Department of Orthopaedics and Traumatology, Istanbul Medipol University, Istanbul, Turkey. mert.keskinbora@yahoo.com
Department of Radiology, Istanbul Medipol University, Istanbul, Turkey.
Abstract

Gunshot injuries are getting more frequently reported while the civilian (nongovernmental) armament increases in the world. A 42-year-old male patient presented to emergency room of Istanbul Medipol University Hospital due to a low-velocity gunshot injury. We detected one entry point on the posterior aspect of the thigh, just superior to the popliteal groove. No exit wound was detected on his physical examination. There was swelling around the knee and range of motion was limited due to pain and swelling.
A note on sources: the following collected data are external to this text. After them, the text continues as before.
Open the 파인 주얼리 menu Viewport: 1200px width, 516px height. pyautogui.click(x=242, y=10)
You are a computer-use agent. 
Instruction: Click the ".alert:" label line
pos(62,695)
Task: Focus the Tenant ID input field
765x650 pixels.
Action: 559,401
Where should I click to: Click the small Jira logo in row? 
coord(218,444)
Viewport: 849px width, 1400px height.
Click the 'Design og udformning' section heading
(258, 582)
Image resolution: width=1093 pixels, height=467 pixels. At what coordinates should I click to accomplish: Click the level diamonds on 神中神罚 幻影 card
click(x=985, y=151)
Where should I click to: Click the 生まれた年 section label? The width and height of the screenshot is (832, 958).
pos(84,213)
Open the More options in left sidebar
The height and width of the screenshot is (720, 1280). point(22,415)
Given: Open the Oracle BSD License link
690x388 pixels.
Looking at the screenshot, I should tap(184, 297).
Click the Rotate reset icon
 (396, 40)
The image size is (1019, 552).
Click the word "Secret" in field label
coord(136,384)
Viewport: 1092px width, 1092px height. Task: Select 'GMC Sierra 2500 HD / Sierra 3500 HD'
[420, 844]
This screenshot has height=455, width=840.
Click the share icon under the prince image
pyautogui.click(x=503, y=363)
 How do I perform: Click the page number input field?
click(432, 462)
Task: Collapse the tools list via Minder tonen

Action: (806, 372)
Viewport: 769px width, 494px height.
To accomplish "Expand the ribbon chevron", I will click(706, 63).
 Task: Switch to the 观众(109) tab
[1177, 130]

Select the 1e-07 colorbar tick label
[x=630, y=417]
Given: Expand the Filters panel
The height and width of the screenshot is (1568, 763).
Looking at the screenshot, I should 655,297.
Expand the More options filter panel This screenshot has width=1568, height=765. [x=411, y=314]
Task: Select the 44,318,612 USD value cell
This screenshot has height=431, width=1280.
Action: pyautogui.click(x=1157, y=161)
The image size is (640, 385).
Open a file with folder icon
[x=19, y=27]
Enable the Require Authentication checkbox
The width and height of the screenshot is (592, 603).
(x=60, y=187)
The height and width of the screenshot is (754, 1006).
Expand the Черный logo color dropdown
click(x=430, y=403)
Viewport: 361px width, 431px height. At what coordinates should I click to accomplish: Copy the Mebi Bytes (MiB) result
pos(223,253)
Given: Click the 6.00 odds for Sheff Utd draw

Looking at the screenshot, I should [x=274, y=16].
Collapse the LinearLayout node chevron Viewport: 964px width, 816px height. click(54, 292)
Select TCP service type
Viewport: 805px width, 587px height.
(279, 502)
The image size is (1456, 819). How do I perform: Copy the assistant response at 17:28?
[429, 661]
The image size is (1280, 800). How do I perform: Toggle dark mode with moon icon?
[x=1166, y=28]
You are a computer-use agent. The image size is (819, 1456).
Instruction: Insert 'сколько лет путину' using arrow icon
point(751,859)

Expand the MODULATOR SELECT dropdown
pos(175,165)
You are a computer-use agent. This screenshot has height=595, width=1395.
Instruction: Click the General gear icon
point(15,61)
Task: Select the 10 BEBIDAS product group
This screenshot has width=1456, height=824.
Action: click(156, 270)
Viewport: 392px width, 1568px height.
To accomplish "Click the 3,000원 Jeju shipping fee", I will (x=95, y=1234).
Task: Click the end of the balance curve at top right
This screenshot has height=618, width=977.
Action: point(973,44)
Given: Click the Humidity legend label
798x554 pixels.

Neurological and vascular examinations were intact. Following the initial assessment, the vascular examination was confirmed by doppler ultrasonography of the related extremity. There were no signs of compartment syndrome in the preoperative physical examination. A bullet was detected in the knee joint on the initial X-rays. Immediately after releasing the tourniquet, swelling of the anterolateral compartment of the leg and pulse deficiency was detected on foot in the dorsalis pedis artery. Although the arthroscopic removal of intra-articular bullets following gunshot injuries seems to have low morbidity rates, it should always be considered that the articular capsule may have been ruptured and the fluids used during the operation may leak into surrounding tissues and result in compartment syndrome.